Abstract
Drugs, which change human behavior, modify neurons' metabolism and bioelectric activity. This was the first notion that led to developing of pharmaco-eeg. Main objects of this method are: description of changes caused by various drugs, objective classification of psychotropic medications, foreseeing possible effect of new drugs on CNS and helping in therapy. Parietal and occipital leads are most frequently used in pharmaco-eeg studies.

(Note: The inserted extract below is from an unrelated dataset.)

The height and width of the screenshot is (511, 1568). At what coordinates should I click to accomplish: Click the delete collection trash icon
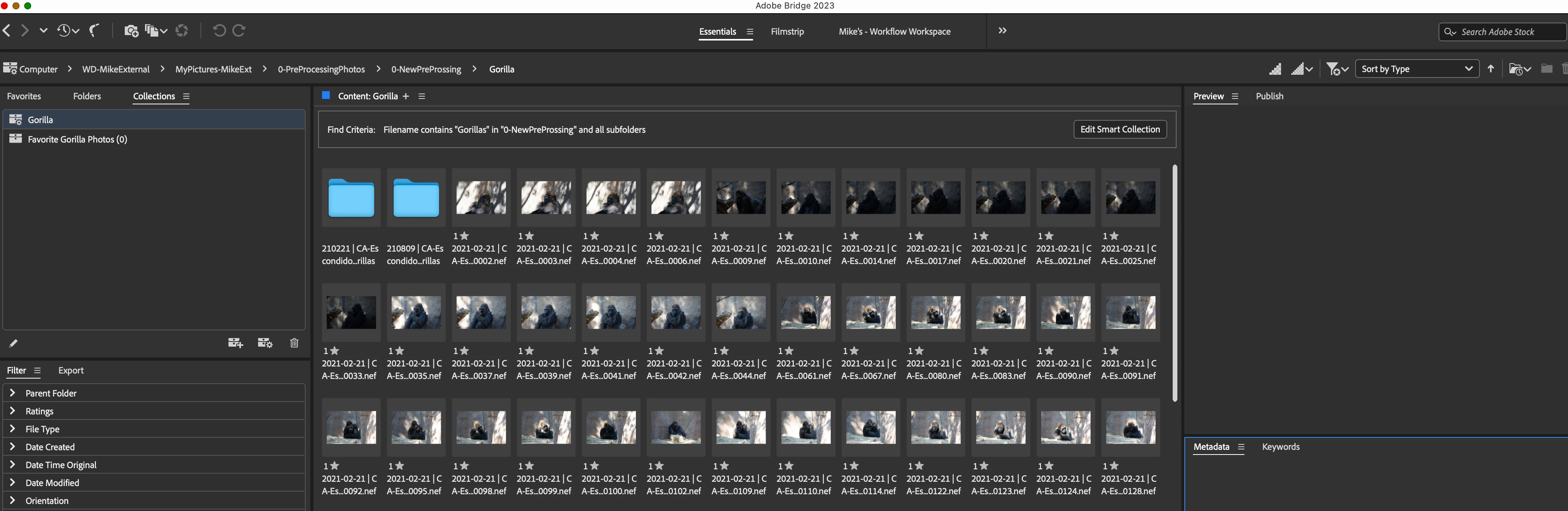pos(294,343)
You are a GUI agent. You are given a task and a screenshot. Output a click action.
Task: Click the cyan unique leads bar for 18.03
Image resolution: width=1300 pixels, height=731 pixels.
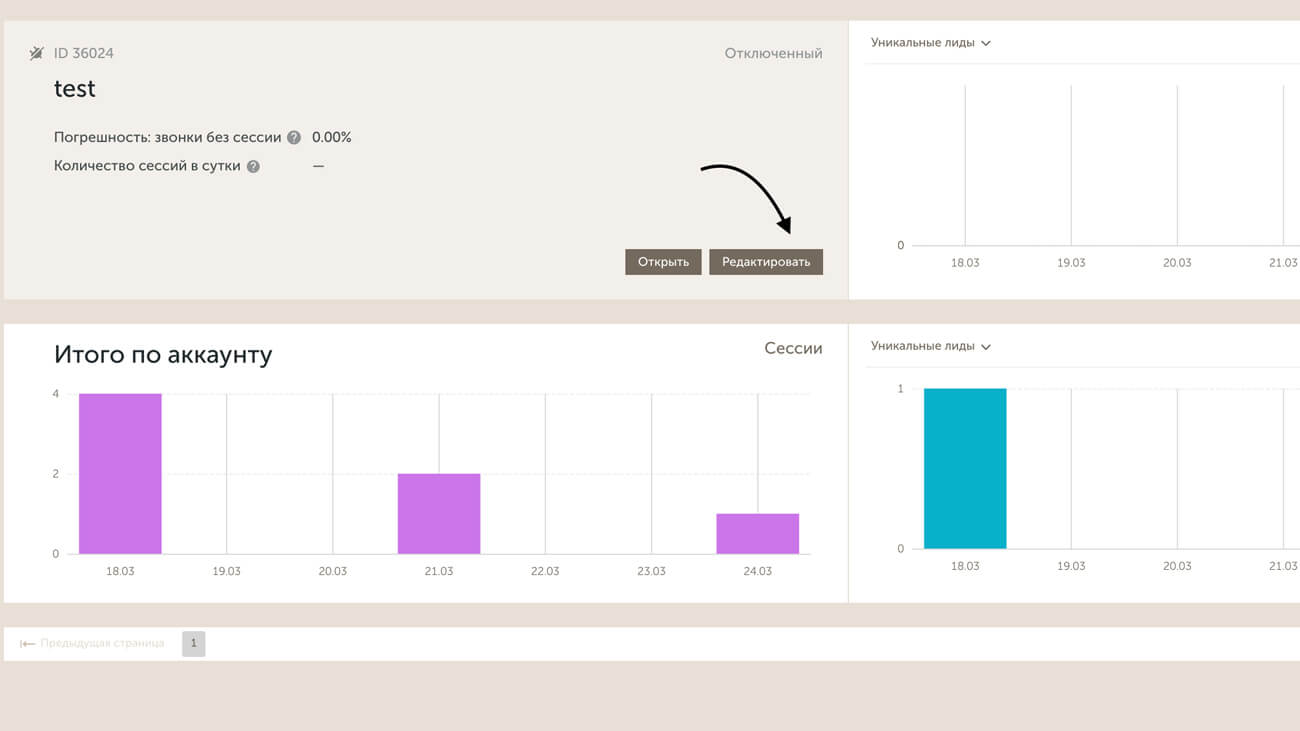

Fifteen patients -10 female, 5 male (mean age 52 years, 27-78 years), all meeting DSM-III-R criteria of major depression were included into this study. For one week before the study patients did not receive any antidepressive drugs. EEG recordings were made seven times during the study: before medication, 3 and 24 hours after the first dose and after 2, 4, 6, 8 weeks of therapy. Bach patient was evaluated clinically according to the following scales: Hamilton Depression Rating Scale (HDRS), Hamilton Anxiety Rating Scale (HARS), Global Impression Scale (GIS) and authors' own Side Effects Scale (SE). Blood levels of TCA's and theirs metabolites were measured by means of FPIA method IDx Abott. In part of the patients hydroxylation phenotype was established before the study, using debrysoquine as a model drug. EEG was recorded from P3-01 and P4-02 for about ten minutes. Artifacts were eliminated visually. Relative Power spectra were obtained by Fast Fourier Transform (FFT) and were calculated for EEG bands. Final profiles were calculated as changes between relative power for each EEG rhythm in each recording in comparison with recording made prior to the study.
Following results were found: significant relationship between therapeutic blood level of TCA and antidepressive EEG profile (chi 2 = 15.8, p=0.00007); significant correlation between an increase in beta 2 power and therapeutic blood level of TCA (for P4-02: Pearson r = 0.43, p < 0.001; for P3-01: Pearson r = 0.38, p <0.001); significant correlation between beta 2 power and TCA's blood level (for P4-02: Pearson r = 0.33, p < 0.01; for P3-01: Pearson r = 0.42, p < 0.00l); antidepressive profile of EEG correlated significantly negatively with scores in clinical scales; scores in HDRS and GIS scales correlated negatively with power spectra in beta 2 band in P4-02 (HDRS Pearson r = 0.31, p < 0.0l; GIS r = 0.31, p < 0.01). There was no significant correlation between beta 2 power and HARS and SE scores. Analysis of individual cases revealed that 2 patients, which did not improve during treatment, despite therapeutic blood levels of TCA, did not show antidepressive profile of EEG.
Pharmaco-eeg is helpful in answering the question if the dose is relevant, and the drug is being well absorbed and metabolised and if it has any influence on the CNS. Results from patients are not as unequivocal as data from a healthy population. This may be due to more pronounced group heterogeneity, commonly occurring polypragmatic drug use and adaptation to pharmaceutic agents. Despite such restrains pharmaco-eeg is the most sensitive physiological method of evaluating course and efficacy of psychotropic medication. Our results let us hope that in the near future it may be a very helpful method in forecasting individual clinical outcome.